So I have a 3D vector math problem that I'm having difficulty solving. Basically I have two known vectors in the form (x,y,z), let's call them C and P, and I want to find a third unknown vector, let's call it A.
I know the angle between C and A is 60 and the angle between P and A is 90. I also know that C and P are unit vectors already and that my unknown A is going to be a unit vector. I also know that I already have two solutions to the problem (as opposed to 0 or 1 possible solutions depending). I formulated it as follows and I think this is correct. So I have:
C=(0, 0, 1)
P=(0.61, 0.61, 0.5)
A=(x, y, z)
This gives me the following three equations which should allow me to find both solutions to my three variables but I'm not getting results that make any sense.

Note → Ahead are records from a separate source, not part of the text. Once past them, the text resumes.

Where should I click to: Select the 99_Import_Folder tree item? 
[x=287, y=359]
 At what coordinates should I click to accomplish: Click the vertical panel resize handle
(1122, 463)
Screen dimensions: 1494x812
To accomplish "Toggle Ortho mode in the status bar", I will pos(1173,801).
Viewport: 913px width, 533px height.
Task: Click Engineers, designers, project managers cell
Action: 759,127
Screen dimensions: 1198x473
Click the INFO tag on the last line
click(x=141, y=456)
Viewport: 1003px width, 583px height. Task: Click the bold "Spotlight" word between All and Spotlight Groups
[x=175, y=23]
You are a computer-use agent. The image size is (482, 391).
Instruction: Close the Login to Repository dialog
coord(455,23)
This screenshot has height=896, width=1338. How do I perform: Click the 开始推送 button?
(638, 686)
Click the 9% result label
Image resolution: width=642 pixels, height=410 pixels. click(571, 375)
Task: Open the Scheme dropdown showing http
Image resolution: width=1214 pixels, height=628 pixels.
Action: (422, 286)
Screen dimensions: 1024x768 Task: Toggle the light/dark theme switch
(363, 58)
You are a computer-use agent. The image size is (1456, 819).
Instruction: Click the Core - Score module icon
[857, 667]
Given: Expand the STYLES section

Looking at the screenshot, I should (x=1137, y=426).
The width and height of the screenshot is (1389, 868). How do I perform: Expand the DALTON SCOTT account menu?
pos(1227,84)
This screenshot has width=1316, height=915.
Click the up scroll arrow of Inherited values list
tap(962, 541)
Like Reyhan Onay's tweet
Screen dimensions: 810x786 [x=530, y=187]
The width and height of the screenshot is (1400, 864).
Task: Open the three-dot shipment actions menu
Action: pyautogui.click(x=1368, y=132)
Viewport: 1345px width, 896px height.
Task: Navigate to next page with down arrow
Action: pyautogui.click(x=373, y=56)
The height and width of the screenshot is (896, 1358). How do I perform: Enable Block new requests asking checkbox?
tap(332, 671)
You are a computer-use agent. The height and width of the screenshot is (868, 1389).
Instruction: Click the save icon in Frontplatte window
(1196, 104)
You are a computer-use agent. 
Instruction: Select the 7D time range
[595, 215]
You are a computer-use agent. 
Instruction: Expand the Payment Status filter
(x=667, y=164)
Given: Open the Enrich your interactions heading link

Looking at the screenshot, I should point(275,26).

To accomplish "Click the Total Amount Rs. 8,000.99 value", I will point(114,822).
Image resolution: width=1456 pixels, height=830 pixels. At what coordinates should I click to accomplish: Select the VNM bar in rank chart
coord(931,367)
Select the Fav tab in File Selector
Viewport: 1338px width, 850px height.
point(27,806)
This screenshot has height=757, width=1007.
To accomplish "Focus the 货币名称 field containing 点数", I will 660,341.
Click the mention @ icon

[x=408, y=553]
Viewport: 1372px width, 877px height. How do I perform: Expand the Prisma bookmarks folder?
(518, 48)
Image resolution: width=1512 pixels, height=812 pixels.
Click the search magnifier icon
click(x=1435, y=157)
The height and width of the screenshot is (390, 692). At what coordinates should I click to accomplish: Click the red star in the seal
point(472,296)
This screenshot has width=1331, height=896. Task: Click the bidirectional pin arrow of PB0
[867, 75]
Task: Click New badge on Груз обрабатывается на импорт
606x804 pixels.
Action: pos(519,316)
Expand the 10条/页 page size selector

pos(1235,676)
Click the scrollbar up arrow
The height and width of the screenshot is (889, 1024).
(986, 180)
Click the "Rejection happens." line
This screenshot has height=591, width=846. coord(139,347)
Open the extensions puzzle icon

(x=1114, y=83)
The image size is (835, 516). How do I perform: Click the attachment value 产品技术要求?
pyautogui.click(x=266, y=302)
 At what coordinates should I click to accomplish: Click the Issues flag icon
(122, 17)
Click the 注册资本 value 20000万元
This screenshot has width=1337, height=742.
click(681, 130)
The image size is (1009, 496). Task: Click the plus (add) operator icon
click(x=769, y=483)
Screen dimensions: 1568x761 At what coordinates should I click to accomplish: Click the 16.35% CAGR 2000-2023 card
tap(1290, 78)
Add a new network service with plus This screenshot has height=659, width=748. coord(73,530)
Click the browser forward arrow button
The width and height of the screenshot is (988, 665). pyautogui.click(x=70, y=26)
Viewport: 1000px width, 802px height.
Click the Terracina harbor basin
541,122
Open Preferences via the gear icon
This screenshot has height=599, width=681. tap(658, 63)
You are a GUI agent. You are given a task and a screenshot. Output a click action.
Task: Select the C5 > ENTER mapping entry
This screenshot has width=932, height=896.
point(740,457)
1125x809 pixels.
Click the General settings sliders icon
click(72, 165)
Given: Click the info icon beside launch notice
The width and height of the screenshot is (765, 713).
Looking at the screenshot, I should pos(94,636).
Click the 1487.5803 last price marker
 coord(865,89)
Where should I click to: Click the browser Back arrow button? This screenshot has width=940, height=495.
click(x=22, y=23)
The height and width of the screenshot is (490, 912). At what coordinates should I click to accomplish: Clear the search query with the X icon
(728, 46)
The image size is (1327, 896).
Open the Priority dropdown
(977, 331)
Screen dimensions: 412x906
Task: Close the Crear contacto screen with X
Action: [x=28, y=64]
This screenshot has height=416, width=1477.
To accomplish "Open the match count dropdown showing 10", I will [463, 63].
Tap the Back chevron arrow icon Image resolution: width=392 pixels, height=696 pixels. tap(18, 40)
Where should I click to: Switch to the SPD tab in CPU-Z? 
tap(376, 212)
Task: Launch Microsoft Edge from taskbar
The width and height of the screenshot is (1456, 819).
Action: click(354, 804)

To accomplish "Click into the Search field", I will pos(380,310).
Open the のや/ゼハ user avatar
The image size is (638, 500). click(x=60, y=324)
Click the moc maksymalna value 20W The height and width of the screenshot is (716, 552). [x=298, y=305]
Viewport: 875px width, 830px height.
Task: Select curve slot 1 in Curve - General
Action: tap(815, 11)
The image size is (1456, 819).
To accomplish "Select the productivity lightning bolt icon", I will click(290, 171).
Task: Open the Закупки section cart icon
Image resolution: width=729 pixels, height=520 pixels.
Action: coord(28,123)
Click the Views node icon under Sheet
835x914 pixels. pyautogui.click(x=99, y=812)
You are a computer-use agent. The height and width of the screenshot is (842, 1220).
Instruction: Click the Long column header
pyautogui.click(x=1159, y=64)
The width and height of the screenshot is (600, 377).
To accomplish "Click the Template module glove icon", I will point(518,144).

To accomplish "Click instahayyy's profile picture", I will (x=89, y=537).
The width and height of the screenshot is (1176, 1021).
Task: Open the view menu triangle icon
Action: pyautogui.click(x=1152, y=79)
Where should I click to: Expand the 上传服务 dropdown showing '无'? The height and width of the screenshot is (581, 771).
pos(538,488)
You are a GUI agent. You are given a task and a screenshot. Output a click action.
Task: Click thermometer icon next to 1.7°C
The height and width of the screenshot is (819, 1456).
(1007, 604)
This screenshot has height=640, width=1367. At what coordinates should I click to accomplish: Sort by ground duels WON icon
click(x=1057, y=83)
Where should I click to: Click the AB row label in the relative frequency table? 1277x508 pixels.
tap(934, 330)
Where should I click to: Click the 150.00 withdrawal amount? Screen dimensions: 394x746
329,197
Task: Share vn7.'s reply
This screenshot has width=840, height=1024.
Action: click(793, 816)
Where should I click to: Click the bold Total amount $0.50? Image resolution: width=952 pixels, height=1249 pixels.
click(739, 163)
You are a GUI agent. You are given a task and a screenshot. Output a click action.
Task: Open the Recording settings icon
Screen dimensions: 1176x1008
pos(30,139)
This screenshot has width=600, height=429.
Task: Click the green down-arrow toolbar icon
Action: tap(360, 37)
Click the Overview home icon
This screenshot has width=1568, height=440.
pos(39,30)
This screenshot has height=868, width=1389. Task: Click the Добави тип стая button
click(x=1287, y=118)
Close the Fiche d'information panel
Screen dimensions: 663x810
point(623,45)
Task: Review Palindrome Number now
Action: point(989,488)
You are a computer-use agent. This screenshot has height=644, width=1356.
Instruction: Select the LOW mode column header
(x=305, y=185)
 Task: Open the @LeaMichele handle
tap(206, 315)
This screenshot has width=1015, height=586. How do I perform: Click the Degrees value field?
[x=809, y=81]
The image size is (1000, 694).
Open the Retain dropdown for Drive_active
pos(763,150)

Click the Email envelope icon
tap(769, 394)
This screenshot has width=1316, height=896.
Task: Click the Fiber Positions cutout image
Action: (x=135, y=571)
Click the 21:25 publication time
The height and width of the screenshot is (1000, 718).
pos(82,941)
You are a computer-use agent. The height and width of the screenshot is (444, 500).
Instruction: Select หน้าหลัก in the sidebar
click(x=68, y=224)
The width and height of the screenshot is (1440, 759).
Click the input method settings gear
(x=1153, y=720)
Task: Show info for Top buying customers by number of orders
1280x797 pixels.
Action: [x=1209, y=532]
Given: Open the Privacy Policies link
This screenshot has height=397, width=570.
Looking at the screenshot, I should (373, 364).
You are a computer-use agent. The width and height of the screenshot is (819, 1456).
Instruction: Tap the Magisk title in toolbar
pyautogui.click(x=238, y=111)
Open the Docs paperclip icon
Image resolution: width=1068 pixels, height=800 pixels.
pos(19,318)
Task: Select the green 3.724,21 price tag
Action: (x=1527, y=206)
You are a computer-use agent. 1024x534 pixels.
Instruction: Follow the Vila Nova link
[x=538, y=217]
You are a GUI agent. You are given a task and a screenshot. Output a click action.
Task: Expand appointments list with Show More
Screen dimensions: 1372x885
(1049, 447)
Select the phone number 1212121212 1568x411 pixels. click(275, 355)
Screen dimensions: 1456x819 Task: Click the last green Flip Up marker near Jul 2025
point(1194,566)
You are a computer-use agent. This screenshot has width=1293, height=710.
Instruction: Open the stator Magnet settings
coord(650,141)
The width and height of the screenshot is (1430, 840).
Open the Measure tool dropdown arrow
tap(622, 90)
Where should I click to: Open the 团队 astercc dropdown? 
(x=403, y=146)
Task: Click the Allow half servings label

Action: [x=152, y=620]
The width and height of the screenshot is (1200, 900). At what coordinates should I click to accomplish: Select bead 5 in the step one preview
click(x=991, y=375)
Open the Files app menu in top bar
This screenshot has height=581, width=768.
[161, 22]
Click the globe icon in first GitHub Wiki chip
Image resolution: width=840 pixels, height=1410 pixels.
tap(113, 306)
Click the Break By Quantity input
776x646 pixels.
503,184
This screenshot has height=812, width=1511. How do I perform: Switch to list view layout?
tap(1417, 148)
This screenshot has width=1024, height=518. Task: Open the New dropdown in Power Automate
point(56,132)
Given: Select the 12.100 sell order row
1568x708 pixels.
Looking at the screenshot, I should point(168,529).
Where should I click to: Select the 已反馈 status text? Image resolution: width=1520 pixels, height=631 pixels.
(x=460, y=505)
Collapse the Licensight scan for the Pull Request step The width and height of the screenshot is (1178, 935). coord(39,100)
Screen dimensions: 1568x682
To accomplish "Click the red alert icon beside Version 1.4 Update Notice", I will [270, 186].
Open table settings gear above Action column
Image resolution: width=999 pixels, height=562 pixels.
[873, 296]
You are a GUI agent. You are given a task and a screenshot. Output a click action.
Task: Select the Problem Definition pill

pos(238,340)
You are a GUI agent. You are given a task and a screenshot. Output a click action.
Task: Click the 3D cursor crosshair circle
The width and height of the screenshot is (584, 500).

$ \cos(90) = 0.61x + 0.61y + 0.5z $ $ \cos(60) = 0x + 0y + 1z $ $ \sqrt{x^2 + y^2 + z^2 } = 1 $
Finding z is easy as it must be 0.5 (which makes sense as z must be fixed for both solution in my problem). I've tried solving using substitution from here to find a quadratic equation for y, finding both y values, then using substitution again to find corresponding x values. I'm not getting any useful results however as the results aren't unit vectors and are therefore incorrect.
For clarity sake I'm trying to find the intersection points between a great circle and small circle on a 3D sphere. P represents the normal vector to the plane that forms the great circle and N represents the centre of the 60 degree small circle on the sphere.